How to complete this task:
Every line in the records below with the string "will" needs to be copied out.
********************
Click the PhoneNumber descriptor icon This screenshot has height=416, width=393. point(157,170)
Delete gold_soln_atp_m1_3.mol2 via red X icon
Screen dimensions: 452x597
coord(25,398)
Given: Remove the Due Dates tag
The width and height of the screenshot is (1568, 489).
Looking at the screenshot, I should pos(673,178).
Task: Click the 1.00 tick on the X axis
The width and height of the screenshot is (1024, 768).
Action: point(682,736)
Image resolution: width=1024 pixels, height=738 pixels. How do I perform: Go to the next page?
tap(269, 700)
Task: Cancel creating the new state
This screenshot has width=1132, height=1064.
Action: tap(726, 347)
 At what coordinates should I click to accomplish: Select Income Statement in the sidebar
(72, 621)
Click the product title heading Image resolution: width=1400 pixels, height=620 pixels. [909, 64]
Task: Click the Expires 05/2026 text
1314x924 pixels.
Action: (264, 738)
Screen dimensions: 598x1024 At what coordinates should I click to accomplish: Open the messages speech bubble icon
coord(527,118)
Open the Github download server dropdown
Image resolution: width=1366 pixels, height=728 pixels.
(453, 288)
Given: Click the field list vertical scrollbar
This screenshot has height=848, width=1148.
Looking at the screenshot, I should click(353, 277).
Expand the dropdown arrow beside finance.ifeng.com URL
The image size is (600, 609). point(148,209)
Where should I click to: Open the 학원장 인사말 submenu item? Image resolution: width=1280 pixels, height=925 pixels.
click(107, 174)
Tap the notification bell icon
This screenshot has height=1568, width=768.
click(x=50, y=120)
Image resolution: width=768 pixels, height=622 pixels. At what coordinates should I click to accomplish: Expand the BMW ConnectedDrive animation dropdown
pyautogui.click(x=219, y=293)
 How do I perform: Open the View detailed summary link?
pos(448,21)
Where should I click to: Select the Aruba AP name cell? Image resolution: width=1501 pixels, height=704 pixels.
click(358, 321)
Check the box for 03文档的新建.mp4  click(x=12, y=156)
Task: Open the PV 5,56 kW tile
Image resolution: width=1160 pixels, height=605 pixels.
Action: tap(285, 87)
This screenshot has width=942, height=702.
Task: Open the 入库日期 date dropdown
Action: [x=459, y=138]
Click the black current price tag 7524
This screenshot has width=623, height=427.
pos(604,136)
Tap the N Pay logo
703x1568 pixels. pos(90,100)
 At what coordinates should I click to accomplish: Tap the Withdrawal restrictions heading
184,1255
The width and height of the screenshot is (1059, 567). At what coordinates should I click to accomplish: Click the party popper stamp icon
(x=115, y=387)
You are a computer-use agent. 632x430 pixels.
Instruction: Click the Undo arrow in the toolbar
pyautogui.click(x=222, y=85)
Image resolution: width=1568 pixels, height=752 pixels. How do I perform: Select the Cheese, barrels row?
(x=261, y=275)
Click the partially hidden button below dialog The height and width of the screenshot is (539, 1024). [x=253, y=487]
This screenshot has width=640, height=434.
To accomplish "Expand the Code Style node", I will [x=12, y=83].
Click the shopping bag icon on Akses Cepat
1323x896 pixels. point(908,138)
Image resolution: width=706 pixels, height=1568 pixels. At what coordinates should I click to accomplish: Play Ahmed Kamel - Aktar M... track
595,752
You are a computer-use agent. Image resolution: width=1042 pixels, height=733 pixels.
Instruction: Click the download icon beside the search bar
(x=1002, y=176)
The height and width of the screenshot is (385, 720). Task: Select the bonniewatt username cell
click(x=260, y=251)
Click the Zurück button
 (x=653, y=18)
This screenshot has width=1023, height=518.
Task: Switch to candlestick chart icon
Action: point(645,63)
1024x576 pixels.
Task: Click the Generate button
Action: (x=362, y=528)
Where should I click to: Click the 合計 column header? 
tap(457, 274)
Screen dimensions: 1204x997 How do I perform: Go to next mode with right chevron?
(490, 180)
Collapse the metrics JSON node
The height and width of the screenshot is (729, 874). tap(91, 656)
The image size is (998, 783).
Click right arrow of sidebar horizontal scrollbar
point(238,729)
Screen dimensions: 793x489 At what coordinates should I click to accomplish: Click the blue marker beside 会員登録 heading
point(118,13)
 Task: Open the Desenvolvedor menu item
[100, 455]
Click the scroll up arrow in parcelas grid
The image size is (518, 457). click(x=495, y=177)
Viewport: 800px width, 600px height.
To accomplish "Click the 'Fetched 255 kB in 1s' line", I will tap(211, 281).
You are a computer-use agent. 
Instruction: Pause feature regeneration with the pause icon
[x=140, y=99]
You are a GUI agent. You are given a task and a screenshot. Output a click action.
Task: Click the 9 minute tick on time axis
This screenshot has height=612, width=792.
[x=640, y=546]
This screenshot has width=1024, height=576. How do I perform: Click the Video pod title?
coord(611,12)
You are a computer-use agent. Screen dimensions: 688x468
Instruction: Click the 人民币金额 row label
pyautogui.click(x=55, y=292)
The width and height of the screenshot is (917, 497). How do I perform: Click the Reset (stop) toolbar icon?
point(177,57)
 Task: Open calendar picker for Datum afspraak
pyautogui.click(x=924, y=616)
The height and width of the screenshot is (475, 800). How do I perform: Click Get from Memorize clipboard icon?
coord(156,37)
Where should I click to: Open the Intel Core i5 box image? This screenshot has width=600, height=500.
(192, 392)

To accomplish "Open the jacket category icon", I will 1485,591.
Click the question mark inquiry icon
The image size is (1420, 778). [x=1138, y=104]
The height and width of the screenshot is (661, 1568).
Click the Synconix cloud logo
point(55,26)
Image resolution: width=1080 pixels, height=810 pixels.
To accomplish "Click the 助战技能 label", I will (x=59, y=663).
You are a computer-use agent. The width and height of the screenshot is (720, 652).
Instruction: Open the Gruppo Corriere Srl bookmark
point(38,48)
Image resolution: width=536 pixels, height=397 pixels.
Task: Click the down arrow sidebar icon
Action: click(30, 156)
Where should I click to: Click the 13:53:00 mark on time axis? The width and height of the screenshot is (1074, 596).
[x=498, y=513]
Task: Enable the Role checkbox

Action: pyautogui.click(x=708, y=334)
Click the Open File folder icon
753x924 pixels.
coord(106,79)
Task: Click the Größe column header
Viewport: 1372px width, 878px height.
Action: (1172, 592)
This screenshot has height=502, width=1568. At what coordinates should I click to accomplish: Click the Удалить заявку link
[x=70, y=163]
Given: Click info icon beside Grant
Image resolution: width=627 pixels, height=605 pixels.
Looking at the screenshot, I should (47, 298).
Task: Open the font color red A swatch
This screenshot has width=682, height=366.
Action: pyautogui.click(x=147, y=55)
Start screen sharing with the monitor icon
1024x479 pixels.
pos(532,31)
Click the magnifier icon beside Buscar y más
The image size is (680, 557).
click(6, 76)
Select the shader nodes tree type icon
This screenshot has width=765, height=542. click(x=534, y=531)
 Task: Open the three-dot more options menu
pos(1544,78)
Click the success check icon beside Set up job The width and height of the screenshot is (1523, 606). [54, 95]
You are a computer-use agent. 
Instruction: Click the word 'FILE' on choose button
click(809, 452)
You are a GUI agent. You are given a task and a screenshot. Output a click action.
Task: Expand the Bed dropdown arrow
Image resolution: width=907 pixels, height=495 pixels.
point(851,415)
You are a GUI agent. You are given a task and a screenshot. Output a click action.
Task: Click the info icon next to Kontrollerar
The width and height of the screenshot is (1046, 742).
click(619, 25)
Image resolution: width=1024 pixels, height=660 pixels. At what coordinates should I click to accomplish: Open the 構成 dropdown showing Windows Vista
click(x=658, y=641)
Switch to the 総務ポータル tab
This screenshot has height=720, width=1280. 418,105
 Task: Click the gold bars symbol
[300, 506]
********************
Task result:
To accomplish "Expand the Code Style node", I will [x=12, y=83].
To accomplish "Click the 'Fetched 255 kB in 1s' line", I will tap(211, 281).
To accomplish "Open the jacket category icon", I will 1485,591.
To accomplish "Click the 助战技能 label", I will (x=59, y=663).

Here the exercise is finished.